With the pictures left aside, write out exactly the lines of the listing below from the line with "Task: Click Federico" to the line with "This screenshot has width=1080, height=608.", both included, and only those.

Dataset entries

= = = = = = =

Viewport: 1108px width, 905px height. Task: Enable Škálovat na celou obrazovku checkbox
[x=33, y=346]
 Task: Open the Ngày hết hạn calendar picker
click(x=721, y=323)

= = = = = = =

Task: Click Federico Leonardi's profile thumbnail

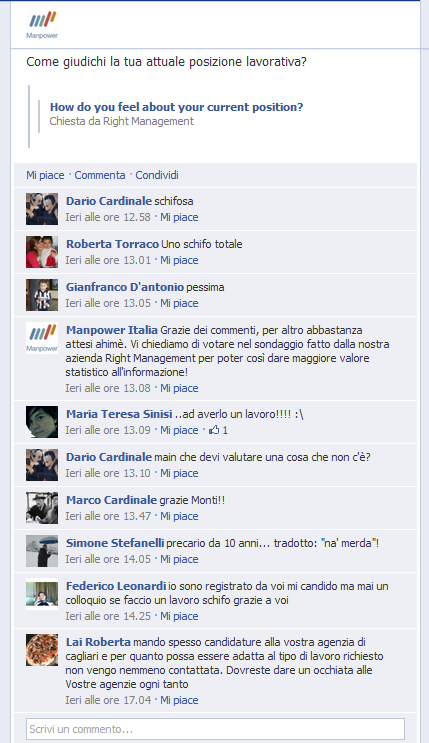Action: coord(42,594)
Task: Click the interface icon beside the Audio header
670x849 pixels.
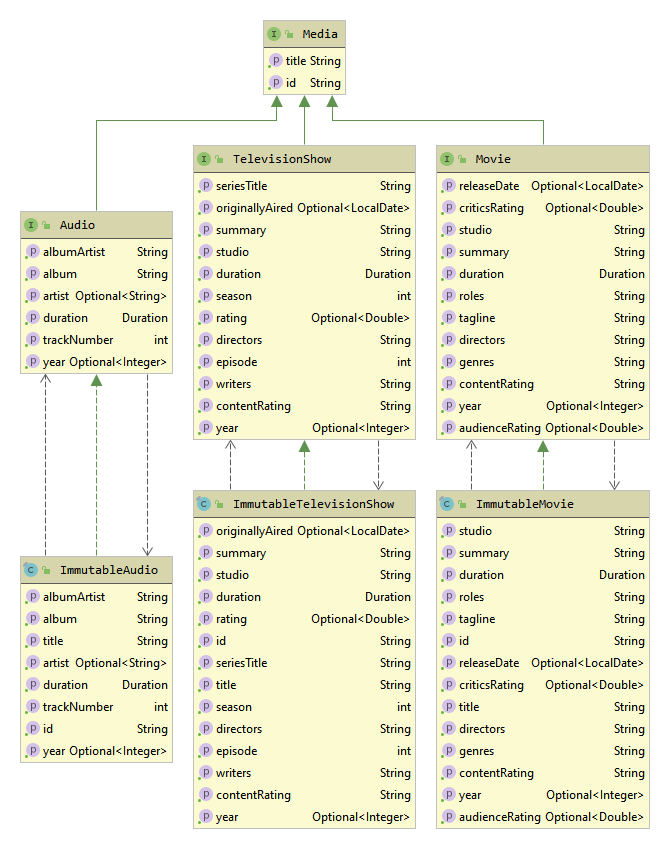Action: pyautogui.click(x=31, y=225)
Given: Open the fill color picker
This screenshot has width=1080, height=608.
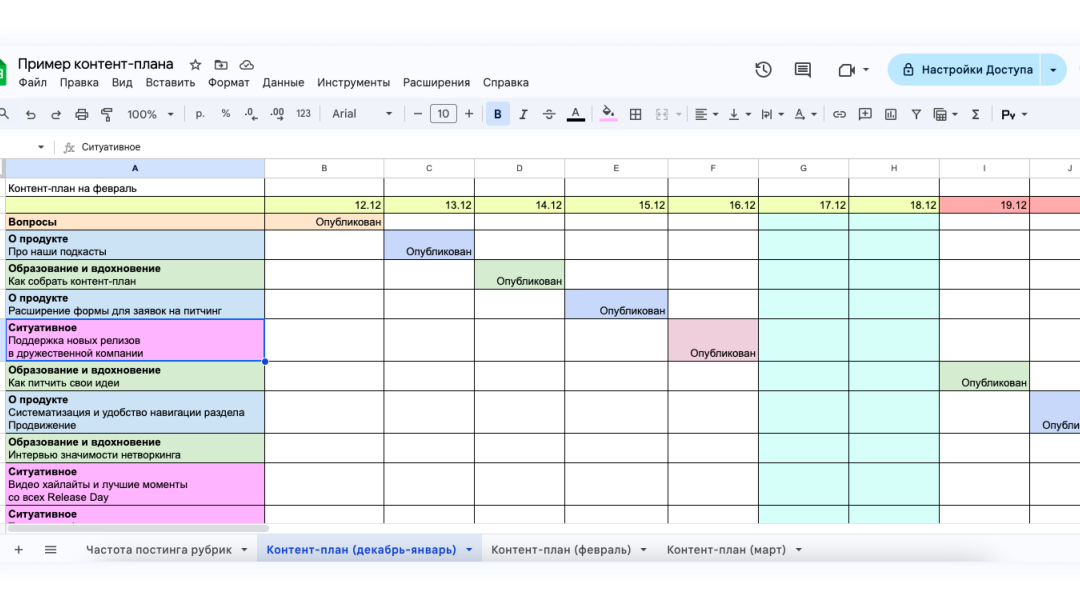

= = = = = = =

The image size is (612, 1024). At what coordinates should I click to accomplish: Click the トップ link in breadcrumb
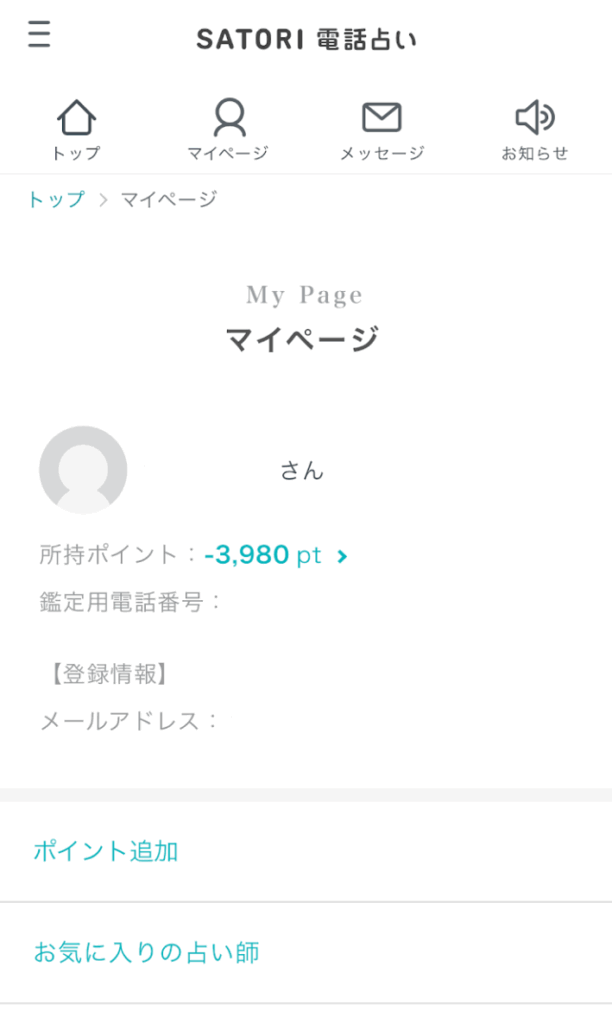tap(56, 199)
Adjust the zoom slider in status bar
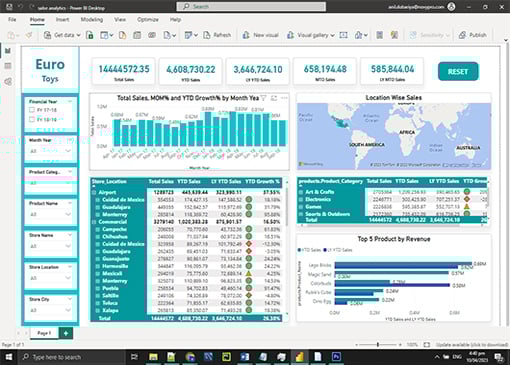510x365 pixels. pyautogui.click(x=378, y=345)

= = = = = = =

Answer to this problem
Task: Click Federico Leonardi's profile thumbnail

Action: coord(42,594)
Task: Click the interface icon beside the Audio header
670x849 pixels.
Action: pyautogui.click(x=31, y=225)
Given: Open the fill color picker
This screenshot has width=1080, height=608.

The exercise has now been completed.